Watch 40 Years of Icebergs Breaking off Antarctica
Watch this time-lapse simulation from Pixel Movers & Makers Via Earther and Twitter:
We've been looking forward to making this!
Iceberg flux from Antarctica from 1976-2017.
Most icebergs travel counter-clockwise around Antarctica before travelling north through "Iceberg Alley" to the ACC.#Antarctica #iceberg #glacier #IcebergAlley @kevpluck @MarloWordyBird pic.twitter.com/MTY0jZMSxv
— Pixel Movers & Makers (@PixelMnM) November 11, 2018
Climate visualization specialists Pixel Movers and Makers have taken more than 40 years of data on the migration of icebergs and set it in motion, showing ‘bergs spinning off Antarctica and into the ocean at an increasingly alarming clip.
Icebergs form on the regular in Antarctica. Sometimes, they’re spectacular like the recent sheet cake-like one, or the Delaware-sized hunk that broke off Larsen C ice shelf last year.
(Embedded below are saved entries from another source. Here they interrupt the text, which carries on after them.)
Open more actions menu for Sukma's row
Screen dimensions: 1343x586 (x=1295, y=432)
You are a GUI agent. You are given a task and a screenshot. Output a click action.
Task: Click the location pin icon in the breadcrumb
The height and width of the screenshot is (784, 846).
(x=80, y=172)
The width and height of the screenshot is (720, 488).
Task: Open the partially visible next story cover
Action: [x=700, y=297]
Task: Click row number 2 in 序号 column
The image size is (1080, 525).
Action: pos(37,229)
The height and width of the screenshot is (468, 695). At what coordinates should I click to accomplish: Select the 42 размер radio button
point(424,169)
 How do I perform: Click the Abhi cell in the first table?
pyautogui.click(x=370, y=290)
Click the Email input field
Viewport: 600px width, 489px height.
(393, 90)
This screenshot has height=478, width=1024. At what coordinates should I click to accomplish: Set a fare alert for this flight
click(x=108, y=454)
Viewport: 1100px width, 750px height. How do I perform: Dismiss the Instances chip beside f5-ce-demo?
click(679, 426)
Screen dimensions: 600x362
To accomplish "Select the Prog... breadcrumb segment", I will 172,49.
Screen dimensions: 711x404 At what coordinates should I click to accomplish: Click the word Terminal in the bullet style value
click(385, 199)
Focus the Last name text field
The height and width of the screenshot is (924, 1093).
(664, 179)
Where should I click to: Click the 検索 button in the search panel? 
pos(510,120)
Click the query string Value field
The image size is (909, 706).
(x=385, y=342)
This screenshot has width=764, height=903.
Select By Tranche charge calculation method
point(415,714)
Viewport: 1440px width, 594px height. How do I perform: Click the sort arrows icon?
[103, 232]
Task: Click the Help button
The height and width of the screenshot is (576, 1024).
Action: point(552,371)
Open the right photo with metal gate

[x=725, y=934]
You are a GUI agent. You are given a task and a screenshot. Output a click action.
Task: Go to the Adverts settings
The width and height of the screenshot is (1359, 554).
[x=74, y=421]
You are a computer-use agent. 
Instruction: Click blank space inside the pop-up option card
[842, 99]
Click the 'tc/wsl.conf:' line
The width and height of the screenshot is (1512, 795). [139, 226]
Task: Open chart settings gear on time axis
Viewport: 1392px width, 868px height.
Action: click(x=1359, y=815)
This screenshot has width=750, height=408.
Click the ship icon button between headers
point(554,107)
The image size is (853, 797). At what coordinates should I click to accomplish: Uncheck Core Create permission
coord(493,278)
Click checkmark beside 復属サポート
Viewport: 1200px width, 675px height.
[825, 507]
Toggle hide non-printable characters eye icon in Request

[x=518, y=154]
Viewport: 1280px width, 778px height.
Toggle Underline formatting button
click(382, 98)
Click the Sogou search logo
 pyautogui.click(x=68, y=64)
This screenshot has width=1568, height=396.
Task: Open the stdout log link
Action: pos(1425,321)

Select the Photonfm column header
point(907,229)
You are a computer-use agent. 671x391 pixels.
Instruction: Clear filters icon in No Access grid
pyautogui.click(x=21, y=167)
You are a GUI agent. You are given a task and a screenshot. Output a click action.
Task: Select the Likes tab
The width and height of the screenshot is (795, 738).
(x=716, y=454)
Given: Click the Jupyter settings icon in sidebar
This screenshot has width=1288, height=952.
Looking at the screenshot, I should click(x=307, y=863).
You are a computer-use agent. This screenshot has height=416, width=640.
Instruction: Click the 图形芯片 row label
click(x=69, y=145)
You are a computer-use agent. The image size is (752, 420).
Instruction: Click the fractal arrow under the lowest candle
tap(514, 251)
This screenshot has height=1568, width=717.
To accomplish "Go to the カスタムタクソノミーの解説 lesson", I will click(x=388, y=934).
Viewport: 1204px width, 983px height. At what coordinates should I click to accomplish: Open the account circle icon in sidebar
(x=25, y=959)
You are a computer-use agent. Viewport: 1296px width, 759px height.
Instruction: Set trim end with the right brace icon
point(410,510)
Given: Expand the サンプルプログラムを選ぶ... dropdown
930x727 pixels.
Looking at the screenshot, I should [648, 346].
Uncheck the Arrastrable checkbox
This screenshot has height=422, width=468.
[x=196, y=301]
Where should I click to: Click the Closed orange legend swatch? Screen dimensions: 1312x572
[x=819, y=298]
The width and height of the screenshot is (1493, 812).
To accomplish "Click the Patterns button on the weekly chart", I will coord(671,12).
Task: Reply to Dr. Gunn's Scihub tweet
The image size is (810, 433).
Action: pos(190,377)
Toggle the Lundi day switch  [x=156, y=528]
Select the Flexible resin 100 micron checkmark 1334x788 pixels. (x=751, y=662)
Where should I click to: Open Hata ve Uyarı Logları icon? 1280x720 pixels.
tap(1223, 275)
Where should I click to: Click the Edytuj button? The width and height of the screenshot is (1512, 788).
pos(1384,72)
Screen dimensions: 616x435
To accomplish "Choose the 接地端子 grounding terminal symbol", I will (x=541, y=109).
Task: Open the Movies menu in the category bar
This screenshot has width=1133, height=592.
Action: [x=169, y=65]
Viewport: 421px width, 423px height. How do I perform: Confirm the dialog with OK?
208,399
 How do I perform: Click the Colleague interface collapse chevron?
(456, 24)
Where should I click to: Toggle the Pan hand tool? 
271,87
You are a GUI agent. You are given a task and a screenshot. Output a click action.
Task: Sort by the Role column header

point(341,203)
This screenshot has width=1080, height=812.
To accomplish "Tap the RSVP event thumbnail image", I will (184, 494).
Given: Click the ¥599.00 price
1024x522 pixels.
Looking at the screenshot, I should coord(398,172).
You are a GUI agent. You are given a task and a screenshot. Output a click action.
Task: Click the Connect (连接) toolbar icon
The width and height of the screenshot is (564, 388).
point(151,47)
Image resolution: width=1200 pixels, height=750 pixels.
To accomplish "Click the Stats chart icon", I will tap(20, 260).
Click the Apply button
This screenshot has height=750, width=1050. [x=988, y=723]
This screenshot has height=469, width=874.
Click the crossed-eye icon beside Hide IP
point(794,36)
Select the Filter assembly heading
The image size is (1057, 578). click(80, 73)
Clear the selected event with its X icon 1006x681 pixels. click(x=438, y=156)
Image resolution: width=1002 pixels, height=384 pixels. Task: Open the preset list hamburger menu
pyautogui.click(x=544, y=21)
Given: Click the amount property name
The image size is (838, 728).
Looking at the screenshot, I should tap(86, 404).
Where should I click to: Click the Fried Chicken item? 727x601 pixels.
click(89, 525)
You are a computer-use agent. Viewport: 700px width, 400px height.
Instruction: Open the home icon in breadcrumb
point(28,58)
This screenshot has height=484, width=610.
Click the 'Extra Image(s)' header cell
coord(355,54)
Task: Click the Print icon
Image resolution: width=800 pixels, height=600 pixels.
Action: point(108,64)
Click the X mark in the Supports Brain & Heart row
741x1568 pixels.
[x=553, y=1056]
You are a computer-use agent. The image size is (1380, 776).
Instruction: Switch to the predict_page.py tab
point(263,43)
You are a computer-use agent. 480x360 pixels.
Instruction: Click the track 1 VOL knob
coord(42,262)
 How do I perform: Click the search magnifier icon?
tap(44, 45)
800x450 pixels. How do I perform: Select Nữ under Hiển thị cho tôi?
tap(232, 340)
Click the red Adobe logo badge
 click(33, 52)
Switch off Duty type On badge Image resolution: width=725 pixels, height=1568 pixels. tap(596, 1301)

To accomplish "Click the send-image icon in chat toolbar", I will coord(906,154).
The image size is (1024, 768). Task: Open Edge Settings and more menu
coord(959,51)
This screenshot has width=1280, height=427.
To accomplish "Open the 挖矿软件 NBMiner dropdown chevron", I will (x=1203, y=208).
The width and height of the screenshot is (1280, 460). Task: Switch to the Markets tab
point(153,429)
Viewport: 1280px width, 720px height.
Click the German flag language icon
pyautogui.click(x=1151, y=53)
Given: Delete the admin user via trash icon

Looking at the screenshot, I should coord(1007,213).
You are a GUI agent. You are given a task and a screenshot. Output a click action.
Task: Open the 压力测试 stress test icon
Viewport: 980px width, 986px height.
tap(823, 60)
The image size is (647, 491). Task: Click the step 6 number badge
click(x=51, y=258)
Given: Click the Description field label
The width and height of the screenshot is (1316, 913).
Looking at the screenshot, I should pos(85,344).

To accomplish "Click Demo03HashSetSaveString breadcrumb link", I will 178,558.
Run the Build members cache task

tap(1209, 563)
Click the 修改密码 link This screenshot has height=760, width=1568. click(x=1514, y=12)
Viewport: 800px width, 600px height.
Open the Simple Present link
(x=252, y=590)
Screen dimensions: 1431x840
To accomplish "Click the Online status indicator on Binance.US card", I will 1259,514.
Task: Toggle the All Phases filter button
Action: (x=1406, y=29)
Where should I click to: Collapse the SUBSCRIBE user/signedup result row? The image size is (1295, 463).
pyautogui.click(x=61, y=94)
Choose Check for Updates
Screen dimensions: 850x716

Other times they’re anonymous hunks of ice or, if they’re big enough, given names by the National Ice Center so they can be put on navigation charts.
But once they’ve broken off the glaciers and ice shelves that ring the Antarctic, they’re prone to the vagaries of ocean currents and the prevailing winds like a toy boat dropped in a pond. With the advent of satellite technology in the 1970s, their paths have become easy to track around Antarctica. And that’s the data used to create the new animation.